次の設定は Linux Server integration for Grafana Cloud にある例です。 node_exporter や prometheus を使ったことがあればなじみのある設定項目かと思います。

discovery.relabel "integrations_node_exporter" {
  targets = prometheus.exporter.unix.integrations_node_exporter.targets

  rule {
    target_label = "instance"
    replacement  = constants.hostname
  }

  rule {
    target_label = "job"
    replacement = "integrations/node_exporter"
  }
}

prometheus.exporter.unix "integrations_node_exporter" {
  disable_collectors = ["ipvs", "btrfs", "infiniband", "xfs", "zfs"]

  filesystem {
    fs_types_exclude     = "^(autofs|binfmt_misc|bpf|cgroup2?|configfs|debugfs|devpts|devtmpfs|tmpfs|fusectl|hugetlbfs|iso9660|mqueue|nsfs|overlay|proc|procfs|pstore|rpc_pipefs|securityfs|selinuxfs|squashfs|sysfs|tracefs)$"
    mount_points_exclude = "^/(dev|proc|run/credentials/.+|sys|var/lib/docker/.+)($|/)"
    mount_timeout        = "5s"
  }

  netclass {
    ignored_devices = "^(veth.*|cali.*|[a-f0-9]{15})$"
  }

  netdev {
    device_exclude = "^(veth.*|cali.*|[a-f0-9]{15})$"
  }
}

prometheus.scrape "integrations_node_exporter" {
  targets    = discovery.relabel.integrations_node_exporter.output
  forward_to = [prometheus.relabel.integrations_node_exporter.receiver]
}

prometheus.relabel "integrations_node_exporter" {
  forward_to = [prometheus.remote_write.metrics_service.receiver]

  rule {
    source_labels = ["__name__"]
    regex         = "node_scrape_collector_.+"
    action        = "drop"
  }
}

metrics の送信先設定ですが、install script では username, password がべた書きされますが、次のようにして環境変数から読み込んだり、変更を watch する別ファイルの値を変更を使うことができます。

local.file "password" {
  filename = "/etc/alloy/alloy.password"
  is_secret = true
  poll_frequency = "1s"
}

prometheus.remote_write "metrics_service" {
  endpoint {
    url = "https://prometheus-us-central1.grafana.net/api/prom/push"

    basic_auth {
      username = env("PROM_USERNAME")
      password = local.file.password.content
    }
  }
}

その他

今回使ってないけどなんでもそろってる。

Autodiscovery

AWS(EC2、lightsail), Azure, Google Cloud や DigitalOcean、linode の compute instance の自動ディスカバリも可能ですし、Consul や DNS、nomad、Openstack などなどでのディスカバリも可能です。 Prometheus も内包してる感じなので prometheus と同じように動的に変わる scrape 対象に問題なく対応可能です。
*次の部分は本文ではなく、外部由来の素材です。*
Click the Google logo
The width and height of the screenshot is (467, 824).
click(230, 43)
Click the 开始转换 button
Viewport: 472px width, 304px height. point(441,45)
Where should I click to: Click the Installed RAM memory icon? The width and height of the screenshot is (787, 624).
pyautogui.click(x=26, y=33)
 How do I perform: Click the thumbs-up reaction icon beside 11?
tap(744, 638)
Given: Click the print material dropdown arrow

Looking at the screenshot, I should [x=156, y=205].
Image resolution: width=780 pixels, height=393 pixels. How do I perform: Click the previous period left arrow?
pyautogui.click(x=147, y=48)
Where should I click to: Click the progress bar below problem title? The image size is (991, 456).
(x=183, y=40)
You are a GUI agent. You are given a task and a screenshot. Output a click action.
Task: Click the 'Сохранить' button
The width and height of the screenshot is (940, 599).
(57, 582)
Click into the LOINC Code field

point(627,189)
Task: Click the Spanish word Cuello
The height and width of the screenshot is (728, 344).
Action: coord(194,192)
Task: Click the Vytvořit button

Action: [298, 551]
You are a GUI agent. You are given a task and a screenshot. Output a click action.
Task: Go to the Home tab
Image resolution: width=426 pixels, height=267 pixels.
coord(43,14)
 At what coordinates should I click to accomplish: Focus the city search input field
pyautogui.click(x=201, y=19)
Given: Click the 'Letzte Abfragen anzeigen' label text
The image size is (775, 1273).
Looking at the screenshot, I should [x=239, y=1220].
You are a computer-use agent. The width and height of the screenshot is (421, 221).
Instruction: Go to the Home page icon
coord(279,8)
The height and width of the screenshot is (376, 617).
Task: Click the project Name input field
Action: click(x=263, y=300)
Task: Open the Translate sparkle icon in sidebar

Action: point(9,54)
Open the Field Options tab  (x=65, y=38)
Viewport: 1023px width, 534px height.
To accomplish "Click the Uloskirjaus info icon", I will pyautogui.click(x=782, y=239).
Kubernetes にも対応していますし、Prometheus Operator の ServiceMonitor、PodMonitor にも対応しています。

送信先

Grafana Cloud でしか使えないわけではなく、metrics は自前の Prometheus にも送信可能ですし、AWS や Azure の Managed Service for Prometheus への送信も可能っぽいです。 Loki の managed service は3大クラウドにはないと思うのでログの送信は Grafana Cloud だけかな。

OpenTelemetry 関連

receiver, processor, exporter など一通りそろってそうですが、まだ使ってないのでわからない。

感想

なんでもかんでも内包してるのが良いとは一概に言えない気もしますが、しばらくおうちのラズパイで使ってみます。